In the restaurant that night Jamie and Jacqui leave early, and Mary spikes both her and Vic's drink with Poke. They soon sleep together, but the following morning an apologetic Vic leaves before Mary wakes up. In the lobby of the hotel he is confronted by his wife, Sheila, who had been unable to contact him due to the receptionist mistakenly believing he was staying in a different room, and thus not passing on her messages. Unable to follow her after she drives off, Vic confides to God that he never really loved her, to which God replies that it doesn't matter as Mary has just conceived their child and that he will have a brighter future with her instead.

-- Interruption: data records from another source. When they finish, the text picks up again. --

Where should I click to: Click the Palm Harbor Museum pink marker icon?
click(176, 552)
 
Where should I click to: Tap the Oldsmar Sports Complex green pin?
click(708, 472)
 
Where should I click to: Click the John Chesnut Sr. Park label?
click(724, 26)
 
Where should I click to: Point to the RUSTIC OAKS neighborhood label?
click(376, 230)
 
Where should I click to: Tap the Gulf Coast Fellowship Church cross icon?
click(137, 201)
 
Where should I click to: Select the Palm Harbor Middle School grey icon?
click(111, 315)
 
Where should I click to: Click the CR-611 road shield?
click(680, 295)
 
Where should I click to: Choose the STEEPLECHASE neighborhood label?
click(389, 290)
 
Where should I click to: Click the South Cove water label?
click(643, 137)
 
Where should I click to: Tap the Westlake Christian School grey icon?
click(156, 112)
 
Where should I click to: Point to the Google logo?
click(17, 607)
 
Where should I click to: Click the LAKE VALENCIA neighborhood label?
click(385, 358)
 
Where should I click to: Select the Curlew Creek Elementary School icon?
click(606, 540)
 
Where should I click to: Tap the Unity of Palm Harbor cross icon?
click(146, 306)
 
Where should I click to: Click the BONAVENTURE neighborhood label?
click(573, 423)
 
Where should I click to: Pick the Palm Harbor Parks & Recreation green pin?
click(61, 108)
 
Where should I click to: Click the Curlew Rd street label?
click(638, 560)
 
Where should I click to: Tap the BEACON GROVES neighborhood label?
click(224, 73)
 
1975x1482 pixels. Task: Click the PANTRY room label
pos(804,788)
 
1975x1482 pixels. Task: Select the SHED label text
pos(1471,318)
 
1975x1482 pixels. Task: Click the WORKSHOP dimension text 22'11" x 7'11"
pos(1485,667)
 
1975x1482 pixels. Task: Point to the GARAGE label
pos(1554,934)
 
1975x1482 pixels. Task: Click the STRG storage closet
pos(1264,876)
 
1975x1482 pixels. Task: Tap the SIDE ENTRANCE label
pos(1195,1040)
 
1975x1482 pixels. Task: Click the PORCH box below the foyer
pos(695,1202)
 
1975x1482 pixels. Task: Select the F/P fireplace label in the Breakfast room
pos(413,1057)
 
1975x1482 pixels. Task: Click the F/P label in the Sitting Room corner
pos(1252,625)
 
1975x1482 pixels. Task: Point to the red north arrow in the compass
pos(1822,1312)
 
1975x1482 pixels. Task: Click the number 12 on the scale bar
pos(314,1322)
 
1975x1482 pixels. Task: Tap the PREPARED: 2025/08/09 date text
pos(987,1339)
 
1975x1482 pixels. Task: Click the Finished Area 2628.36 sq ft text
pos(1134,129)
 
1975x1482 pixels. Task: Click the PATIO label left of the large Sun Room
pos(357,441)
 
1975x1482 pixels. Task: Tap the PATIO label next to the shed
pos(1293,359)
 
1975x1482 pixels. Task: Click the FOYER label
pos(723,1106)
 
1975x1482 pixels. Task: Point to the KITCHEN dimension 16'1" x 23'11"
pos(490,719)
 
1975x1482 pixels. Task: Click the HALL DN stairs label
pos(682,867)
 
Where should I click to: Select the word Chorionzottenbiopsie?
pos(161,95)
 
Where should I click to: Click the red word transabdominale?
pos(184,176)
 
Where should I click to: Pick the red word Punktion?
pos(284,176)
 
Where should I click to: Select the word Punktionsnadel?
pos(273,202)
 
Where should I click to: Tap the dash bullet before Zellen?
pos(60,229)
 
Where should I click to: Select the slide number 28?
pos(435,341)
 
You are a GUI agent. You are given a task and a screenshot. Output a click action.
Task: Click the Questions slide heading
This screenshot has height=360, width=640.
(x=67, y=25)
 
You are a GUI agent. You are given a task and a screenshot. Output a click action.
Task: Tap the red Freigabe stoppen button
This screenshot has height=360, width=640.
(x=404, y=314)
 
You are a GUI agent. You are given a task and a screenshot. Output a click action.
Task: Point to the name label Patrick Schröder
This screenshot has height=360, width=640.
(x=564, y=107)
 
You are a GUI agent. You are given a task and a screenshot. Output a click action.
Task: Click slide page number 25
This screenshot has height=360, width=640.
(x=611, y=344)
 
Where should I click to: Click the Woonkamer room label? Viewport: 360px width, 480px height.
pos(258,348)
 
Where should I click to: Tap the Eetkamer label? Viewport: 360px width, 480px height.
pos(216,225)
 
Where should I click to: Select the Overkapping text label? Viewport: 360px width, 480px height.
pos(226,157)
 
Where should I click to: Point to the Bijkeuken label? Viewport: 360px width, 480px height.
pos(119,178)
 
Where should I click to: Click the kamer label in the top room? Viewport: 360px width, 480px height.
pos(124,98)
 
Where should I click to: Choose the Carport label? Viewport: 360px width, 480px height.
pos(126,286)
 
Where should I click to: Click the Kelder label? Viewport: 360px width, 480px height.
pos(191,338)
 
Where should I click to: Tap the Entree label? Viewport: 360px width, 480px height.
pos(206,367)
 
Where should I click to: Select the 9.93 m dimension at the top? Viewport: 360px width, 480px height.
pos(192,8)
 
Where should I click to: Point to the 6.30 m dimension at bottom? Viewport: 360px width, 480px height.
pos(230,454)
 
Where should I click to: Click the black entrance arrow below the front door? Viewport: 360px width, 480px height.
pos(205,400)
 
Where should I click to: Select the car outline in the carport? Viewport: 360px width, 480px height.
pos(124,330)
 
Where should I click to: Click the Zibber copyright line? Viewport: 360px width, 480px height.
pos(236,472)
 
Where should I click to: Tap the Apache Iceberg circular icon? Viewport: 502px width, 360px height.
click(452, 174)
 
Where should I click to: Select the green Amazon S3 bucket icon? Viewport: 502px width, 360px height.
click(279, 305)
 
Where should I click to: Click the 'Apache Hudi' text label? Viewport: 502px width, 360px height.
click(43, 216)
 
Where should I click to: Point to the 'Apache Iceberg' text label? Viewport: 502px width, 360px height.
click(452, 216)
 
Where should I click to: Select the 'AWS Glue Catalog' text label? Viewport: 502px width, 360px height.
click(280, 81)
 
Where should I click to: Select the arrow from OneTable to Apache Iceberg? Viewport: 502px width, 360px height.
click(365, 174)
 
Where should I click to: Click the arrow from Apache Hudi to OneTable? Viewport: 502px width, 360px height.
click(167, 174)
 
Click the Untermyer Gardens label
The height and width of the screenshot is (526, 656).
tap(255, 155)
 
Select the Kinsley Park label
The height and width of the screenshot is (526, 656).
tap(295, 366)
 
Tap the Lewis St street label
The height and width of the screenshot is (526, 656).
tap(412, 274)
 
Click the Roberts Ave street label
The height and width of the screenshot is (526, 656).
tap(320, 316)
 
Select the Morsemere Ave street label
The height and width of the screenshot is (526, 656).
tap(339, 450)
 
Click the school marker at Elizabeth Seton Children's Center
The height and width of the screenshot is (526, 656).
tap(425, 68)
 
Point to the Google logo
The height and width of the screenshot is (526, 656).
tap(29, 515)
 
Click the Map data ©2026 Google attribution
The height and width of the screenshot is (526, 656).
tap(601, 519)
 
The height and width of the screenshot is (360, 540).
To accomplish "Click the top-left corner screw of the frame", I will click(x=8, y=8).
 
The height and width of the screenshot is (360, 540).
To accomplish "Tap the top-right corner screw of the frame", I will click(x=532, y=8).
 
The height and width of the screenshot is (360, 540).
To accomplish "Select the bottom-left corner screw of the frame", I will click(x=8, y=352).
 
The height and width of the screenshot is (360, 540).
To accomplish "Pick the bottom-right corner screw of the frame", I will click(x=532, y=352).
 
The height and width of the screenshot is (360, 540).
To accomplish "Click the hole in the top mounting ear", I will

In a mid credit sequence Vic receives a telephone call from Malcolm who informs him that he is his biological father, and asks for bail money.

==Cast==
- Simon Callow as Godfrey
- Iain Robertson as Victor
- Harry Enfield as Malcolm
- Myfanwy Waring as Mary
- Doon Mackichan as Jacqui
- Michael Wildman as Jamie
- Ian Burfield as Terry
- Jay Simpson as Phil
- Shobu Kapoor as Gita
- Celia Imrie as Helen

==Reception==
The film has an 8% approval rating on the review aggregator Rotten Tomatoes, based on 13 reviews.

Writing for Time Out, Edward Lawrenson formatted his review in rhyming couplets, saying;

"Set among delegates at a sales convention,
This predictable farce runs low on tension.
But the style is playful, the humour biting,
As the film charts the effect of so much in-fighting"

and concluding that,

"The results are slight but old-fashioned fun,
Think less TS Eliot, more ‘Carry On’".

Mark Kermode likewise made the same comparison in The Guardian, stating that the film "deserves plaudits for taking a running jump at the kind of insurmountable "obstacle" that would have doubtless delighted Lars von Trier", but "the puppets-of-fate narrative never quite takes flight, descending rather too often into pantomime pastiche and broader-than-broad Carry On oompah."

==Honours==
Acts of Godfrey was nominated for the Raindance Award at the 14th annual British Independent Film Awards, held in 2011.

==Home Media==
Acts of Godfrey was released on DVD by Guerilla Films in April 2012.